We want to understand how the time to set up and manage an AKS cluster with an Azure Load Balancer changes as the number of services grows.

Specifically, how does adding more services affect the number of API calls and operations?

Scenario Under Consideration

Analyze the time complexity of creating multiple services in AKS that use Azure Load Balancer.

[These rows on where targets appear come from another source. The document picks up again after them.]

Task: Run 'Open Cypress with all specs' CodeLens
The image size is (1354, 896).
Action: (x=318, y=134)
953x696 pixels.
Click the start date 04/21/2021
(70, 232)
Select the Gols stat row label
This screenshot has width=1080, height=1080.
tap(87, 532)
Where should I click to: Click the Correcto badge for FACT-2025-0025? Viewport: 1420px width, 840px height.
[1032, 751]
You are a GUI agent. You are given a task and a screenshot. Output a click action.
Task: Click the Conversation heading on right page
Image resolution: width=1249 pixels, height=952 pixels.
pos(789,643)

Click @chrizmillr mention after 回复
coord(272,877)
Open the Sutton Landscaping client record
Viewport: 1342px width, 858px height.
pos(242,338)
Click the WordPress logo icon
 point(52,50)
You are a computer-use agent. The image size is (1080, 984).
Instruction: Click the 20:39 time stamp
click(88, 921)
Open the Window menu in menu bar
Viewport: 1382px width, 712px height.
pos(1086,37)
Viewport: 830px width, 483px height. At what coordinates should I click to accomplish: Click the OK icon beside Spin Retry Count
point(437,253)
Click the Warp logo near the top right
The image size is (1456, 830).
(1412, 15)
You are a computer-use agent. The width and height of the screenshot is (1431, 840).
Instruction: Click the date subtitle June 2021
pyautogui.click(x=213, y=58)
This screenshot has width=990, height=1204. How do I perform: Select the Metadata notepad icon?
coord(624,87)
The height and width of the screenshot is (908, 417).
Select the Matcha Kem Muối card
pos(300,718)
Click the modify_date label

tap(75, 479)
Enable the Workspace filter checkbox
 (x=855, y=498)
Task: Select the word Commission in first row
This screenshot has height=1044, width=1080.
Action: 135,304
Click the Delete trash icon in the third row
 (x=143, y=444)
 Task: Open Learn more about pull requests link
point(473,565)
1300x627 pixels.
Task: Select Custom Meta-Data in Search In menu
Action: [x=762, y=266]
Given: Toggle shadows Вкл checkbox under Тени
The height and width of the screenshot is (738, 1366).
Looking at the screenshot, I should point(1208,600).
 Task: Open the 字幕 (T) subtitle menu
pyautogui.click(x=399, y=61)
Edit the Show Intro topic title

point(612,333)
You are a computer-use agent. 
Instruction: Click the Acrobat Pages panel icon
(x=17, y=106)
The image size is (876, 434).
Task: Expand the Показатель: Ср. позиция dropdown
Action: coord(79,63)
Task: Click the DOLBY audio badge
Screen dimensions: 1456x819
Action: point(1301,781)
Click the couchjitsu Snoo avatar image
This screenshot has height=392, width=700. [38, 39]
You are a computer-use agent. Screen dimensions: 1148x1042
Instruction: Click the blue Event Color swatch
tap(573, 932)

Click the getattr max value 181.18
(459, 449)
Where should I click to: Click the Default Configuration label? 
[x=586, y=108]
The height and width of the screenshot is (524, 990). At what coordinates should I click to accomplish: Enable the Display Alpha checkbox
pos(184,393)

az aks create --resource-group myResourceGroup --name myAKSCluster --node-count 3 --enable-addons monitoring --generate-ssh-keys

for i in range(1, n+1):
    az aks service create --name service{i} --cluster-name myAKSCluster --load-balancer

This sequence creates an AKS cluster and then creates n services, each with its own Azure Load Balancer configuration.

Identify Repeating Operations

Identify the API calls, resource provisioning, data transfers that repeat.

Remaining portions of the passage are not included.